**Text section**
============================================================
Godzilla can be seen in games, however, as influence and inspiration. Kaiju films have fed inspiration into many games, from arcade classic Rampage to the God of War series to Psychonauts’ fanciful kaiju freak-out inside a lungfish’s brain, but it’s in Japanese games that the influence is felt the strongest. All the games under FromSoftware’s informal “Soulsborne” design umbrella – from Demon’s Souls to Bloodborne to Elden Ring – are packed with giant monsters, ranging from oversized beastly animals to nightmarish eldritch creatures. The Metal Gear Solid series trades in monsters for military robots, but the effect is similar. Shadow of the Colossus is based entirely around fights with building-sized, differently-themed stone creatures, while its spiritual successor The Last Guardian takes a more affable approach to its central beast. Even characters from Nintendo’s core franchises, like the venerable Bowser and Donkey Kong or the various monstrous forms of Zelda antagonist Ganon, owe some debt to kaiju movies. Even if they don’t fit into the kaiju pantheon specifically, all of these games pay homage to it in some way.

Another issue in putting Godzilla into video games revolves around technical limitations. Godzilla films put city-scale destruction front and centre, depicted using either men in rubber suits wrecking intricate miniatures, or through complex CGI simulations that take hours per frame to calculate and render. Video games have to simulate their effects interactively and in real-time, grossly restricting the level of detail they can use compared to cinema. It’s possible to do simplified destruction physics, but nothing sells scale like detail, and removing detail from Godzilla’s smashing sprees makes them feel like playing with blocks. A full-scale, realistically-modeled, freely-destructible city is simply outside the realm of possibility for now.

That isn’t stopping developers from trying, though. High-budget games frequently feature sequences of dynamic interactive destruction, and engine developers constantly put out tech demos hyping the visual and physical realism afforded by new hardware and software. Games are borderline obsessed with the idea of scale – huge playable environments, sprawling virtual cities, AI-powered crowds, giant explosions, and so on – and equally obsessed with creating believable creatures. Between tech demos and actual games, the medium always feels as though it’s working towards a Godzilla game that just hasn’t yet materialised. 

How, then, to make a Godzilla game that actually works – that sells the scale of Godzilla, delivers the power fantasy of playing Godzilla, and genuinely feels like a Godzilla movie? I’d pitch something along the lines of Ubisoft’s underrated Peter Jackson’s King Kong, in which the player character alternated between a human protagonist and Kong himself, each with a unique gameplay style. This game would see its human protagonist engaging in the actual storyline, and switch to “Godzilla mode” when the story called for Godzilla to do some city-wrecking or monster-fighting. The interplay between the two could make for some interesting mechanics, with human and kaiju offering different gameplay perspectives as they help or hinder one another; the pacing would be leavened by swapping between them; and perhaps most importantly, it would feel like playing a Godzilla movie – human bits and all.

Maybe one day, a Godzilla game will emerge that does Big G justice. Such a game would be expensive to produce, and probably only attract a niche audience, but with recent advances in voxel technology and materials simulation, it’s theoretically possible. As yet, though, no such game exists. We’ll have to make do with the countless games inspired by Godzilla – and honestly, given the myriad ways in which games have interpreted that influence, that’s enough for now.
============================================================
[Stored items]
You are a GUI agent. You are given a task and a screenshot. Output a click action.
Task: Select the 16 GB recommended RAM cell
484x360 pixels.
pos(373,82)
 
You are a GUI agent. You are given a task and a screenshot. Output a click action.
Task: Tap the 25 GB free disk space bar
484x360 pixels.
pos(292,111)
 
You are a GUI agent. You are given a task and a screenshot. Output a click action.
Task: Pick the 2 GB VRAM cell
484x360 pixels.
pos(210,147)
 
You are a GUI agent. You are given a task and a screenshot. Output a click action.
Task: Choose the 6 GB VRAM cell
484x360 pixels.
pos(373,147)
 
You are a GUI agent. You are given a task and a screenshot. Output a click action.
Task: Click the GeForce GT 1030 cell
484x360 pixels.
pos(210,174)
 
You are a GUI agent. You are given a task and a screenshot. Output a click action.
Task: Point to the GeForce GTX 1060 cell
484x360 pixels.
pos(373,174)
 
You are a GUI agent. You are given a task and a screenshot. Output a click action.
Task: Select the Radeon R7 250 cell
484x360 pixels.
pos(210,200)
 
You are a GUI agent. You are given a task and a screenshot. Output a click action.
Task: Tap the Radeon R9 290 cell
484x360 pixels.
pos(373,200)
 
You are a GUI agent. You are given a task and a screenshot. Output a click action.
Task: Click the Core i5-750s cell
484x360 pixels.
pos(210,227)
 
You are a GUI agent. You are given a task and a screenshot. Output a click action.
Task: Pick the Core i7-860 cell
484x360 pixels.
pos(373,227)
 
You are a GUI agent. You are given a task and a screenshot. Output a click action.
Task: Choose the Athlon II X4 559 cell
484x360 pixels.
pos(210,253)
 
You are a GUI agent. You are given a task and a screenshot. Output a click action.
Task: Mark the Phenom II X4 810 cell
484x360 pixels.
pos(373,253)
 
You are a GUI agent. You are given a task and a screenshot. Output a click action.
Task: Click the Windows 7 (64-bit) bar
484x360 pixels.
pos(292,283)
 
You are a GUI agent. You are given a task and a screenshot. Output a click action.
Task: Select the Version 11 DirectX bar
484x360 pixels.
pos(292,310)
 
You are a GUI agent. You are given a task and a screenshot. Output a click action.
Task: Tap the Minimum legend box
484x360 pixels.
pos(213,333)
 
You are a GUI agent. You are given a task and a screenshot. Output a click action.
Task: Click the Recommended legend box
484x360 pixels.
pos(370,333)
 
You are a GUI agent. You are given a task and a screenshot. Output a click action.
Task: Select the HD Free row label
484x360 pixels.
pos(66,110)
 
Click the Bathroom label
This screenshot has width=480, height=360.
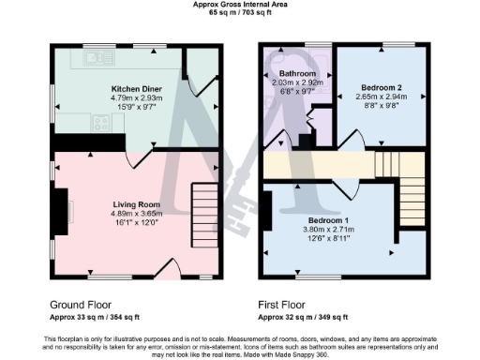tap(297, 73)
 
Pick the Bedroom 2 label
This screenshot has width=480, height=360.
tap(382, 86)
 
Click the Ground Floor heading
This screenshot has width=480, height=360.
tap(81, 305)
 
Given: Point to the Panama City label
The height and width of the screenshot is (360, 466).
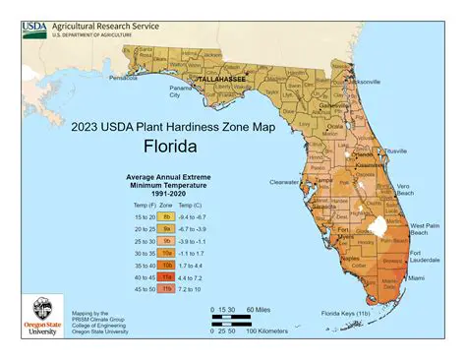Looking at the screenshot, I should [x=179, y=92].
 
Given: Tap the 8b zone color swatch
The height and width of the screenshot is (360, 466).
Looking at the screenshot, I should [x=167, y=215].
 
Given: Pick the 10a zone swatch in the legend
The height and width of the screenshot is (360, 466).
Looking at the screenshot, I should [x=167, y=253].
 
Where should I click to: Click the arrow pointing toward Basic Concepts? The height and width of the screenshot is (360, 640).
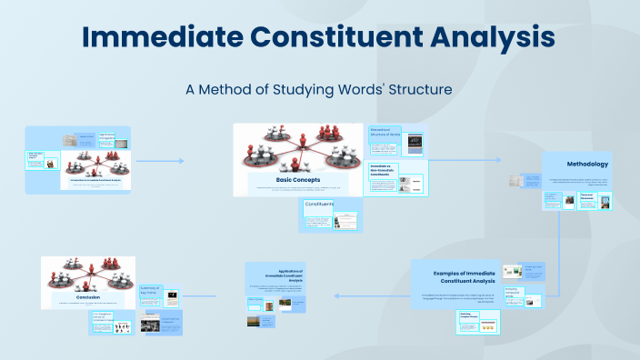tap(180, 161)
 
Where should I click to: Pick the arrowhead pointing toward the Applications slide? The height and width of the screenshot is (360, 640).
tap(337, 295)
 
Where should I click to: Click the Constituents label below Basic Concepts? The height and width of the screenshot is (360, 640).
============================================================
**What to produce**
Output the passage of the Godzilla games text starting with "Maybe one day, a" and going on through "enough for now.", copied word for word.

**Problem solution**
Maybe one day, a Godzilla game will emerge that does Big G justice. Such a game would be expensive to produce, and probably only attract a niche audience, but with recent advances in voxel technology and materials simulation, it’s theoretically possible. As yet, though, no such game exists. We’ll have to make do with the countless games inspired by Godzilla – and honestly, given the myriad ways in which games have interpreted that influence, that’s enough for now.